In February, Aliyev secured a landslide victory following a snap election, which OSCE observers described as restrictive and undemocratic. Huseynov said the country’s population is “still in poverty even [if] oil and gas exports give billions to the country.”
Mukhtar Babayev, Azerbaijan’s environment minister and former sustainability officer at the state oil company SOCAR, will chair this year’s climate negotiations.
Powerful figures from the oil and gas industry presiding over climate conferences is nothing new. Sultan Ahmed al-Jaber, an executive at United Arab Emirates’ state oil and gas company ADNOC, chaired the 2023 conference in Dubai. French energy group TotalEnergies and ADNOC recently bought a 30% equity stake in an Azerbaijani gas field in the Caspian. Oil and gas account for 90% of the country’s exports.
Most of those exports go to the EU, with Russia’s war in Ukraine bolstering energy ties between the bloc and Azerbaijan. When Azerbaijan seized full control of the Nagorno-Karabakh region following a military assault and expelled over 100,000 Armenians last year, the EU criticized the move. But it continues to rely on Azerbaijan’s gas, even if the petro-state is a minor oil and gas player compared to Saudi Arabia, China and the United States.
Away from the negotiations at the UN climate summit in Baku, the situation for government critics and environmentalists on the ground is bad. Human Rights Watch has said climate protests are violently suppressed, and activists are arrested on fictitious grounds.
In April, for example, police arrested human rights and climate activist Anar Mammadli outside a kindergarten for alleged smuggling of counterfeit cash. Just before his arrest, Mammadli co-founded an initiative to campaign for civil rights and climate justice in Azerbaijan, said HRW. He’s still in prison.

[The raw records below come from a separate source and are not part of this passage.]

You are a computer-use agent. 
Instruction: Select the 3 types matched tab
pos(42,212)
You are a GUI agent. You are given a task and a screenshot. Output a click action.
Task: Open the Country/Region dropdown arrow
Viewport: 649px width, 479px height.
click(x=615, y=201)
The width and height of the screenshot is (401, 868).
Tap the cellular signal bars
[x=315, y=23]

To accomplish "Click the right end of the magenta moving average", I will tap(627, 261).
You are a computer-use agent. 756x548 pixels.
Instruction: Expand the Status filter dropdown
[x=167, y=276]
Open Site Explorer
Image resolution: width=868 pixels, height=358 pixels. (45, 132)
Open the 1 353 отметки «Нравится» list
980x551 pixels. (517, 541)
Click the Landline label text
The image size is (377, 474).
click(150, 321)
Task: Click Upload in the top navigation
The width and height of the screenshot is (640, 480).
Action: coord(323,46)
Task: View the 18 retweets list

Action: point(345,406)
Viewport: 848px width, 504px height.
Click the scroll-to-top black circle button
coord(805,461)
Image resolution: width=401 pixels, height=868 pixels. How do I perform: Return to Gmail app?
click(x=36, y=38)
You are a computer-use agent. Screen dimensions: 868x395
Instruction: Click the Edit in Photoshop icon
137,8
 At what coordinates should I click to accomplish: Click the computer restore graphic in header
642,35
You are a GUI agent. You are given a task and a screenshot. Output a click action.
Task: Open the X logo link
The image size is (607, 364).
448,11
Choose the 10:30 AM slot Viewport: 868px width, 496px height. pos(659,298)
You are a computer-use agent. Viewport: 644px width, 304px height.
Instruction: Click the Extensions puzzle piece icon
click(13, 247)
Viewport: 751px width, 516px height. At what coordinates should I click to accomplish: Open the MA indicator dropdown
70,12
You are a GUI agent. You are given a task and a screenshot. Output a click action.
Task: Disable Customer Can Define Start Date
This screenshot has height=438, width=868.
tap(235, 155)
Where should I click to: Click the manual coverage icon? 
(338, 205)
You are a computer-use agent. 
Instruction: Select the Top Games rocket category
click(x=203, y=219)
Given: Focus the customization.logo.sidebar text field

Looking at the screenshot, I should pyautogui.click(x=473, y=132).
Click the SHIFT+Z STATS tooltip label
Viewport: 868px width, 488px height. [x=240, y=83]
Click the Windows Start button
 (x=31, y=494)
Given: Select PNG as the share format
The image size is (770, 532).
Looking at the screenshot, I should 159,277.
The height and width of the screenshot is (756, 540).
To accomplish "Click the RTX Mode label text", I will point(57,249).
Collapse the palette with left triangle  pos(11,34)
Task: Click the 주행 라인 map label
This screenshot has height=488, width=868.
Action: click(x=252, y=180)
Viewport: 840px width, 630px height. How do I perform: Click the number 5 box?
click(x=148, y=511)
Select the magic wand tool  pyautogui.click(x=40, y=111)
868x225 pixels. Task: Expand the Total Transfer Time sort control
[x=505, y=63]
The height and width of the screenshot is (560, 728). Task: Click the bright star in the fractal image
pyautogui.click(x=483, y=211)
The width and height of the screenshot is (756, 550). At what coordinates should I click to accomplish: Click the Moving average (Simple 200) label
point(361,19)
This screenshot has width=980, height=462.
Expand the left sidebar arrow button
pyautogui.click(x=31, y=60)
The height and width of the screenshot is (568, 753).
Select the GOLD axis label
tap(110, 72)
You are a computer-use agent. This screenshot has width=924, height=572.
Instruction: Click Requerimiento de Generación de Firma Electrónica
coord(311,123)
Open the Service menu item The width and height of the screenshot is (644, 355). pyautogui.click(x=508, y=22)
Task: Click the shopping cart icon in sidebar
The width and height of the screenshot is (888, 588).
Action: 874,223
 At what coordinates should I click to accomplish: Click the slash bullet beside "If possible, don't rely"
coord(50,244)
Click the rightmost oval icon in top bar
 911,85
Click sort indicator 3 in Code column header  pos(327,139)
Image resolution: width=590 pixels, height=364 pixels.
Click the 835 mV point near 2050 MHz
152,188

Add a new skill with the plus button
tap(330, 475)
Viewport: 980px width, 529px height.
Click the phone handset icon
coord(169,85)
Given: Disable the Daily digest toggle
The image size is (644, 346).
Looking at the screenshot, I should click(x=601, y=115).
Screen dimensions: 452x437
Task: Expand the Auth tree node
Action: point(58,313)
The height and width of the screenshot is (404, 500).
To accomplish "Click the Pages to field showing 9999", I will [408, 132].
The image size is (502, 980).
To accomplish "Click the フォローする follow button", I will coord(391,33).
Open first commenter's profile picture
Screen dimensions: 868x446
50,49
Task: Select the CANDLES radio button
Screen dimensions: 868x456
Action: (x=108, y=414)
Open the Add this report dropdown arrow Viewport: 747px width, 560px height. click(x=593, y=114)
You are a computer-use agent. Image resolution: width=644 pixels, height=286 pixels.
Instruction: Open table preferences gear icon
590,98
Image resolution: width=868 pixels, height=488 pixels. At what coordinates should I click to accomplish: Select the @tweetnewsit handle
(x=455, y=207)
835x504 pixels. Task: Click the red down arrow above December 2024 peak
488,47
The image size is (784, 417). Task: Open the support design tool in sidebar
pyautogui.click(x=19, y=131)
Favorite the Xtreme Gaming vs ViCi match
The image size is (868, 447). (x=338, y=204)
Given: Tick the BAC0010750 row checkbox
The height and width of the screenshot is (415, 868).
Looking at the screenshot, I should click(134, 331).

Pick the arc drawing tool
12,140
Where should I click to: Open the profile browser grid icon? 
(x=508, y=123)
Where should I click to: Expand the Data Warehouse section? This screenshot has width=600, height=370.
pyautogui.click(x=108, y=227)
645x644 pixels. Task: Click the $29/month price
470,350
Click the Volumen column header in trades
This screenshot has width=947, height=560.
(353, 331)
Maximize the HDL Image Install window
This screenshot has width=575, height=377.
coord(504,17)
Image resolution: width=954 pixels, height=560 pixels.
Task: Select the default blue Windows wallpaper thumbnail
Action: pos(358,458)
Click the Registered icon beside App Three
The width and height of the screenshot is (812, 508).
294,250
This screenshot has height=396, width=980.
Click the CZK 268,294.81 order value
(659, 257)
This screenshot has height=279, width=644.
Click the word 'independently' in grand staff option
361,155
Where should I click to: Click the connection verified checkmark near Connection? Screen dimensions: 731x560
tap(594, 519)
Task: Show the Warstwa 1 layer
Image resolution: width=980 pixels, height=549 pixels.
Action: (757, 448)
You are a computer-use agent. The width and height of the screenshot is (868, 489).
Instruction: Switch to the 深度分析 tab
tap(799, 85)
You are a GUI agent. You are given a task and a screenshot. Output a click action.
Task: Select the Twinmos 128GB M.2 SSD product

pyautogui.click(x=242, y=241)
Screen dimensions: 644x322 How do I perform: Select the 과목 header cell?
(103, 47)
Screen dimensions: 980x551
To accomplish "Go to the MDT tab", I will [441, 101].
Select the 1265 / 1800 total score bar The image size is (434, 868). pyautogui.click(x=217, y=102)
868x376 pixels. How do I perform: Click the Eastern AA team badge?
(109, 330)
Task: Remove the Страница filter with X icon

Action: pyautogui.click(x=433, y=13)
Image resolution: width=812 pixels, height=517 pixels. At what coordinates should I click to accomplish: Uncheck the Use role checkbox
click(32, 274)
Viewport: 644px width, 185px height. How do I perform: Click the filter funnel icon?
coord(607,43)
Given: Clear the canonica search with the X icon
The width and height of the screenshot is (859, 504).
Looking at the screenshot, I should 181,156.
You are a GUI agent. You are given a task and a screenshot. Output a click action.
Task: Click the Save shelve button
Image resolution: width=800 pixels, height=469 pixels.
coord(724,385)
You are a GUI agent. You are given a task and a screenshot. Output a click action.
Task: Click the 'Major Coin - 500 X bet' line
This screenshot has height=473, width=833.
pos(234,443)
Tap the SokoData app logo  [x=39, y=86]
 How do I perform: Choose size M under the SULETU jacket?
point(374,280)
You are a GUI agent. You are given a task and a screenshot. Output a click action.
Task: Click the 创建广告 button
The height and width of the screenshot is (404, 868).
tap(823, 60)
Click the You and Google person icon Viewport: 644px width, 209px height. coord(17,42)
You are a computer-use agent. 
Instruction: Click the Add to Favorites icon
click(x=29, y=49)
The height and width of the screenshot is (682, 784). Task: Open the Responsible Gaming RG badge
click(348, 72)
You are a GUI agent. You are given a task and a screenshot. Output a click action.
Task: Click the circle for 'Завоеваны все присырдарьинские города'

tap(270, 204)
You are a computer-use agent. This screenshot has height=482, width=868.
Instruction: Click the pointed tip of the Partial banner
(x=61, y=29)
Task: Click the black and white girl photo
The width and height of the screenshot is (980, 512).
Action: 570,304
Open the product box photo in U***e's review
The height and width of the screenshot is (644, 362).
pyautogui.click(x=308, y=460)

Reprisals against critics have been intensifying ahead of the climate conference, said HRW — as has brutality against journalists. “Some of the colleagues are not only tortured in the prisons, they are murdered,” said Huseynov, adding that President Aliyev does not want independent voices to speak to the international media.
Azerbaijan has also imposed entry bans on four German lawmakers for criticizing its human rights record. Huseynov has called on world leaders to exert pressure on the country’s ruler by linking their attendance at the climate conference to the release of political prisoners.
The activist himself was only allowed to leave the Swiss Embassy and the country through foreign political pressure. Ahead of the 2015 European Games in Baku, the Swiss government successfully demanded Huseynov’s release. In the meantime, many other government critics remain in prison in Azerbaijan.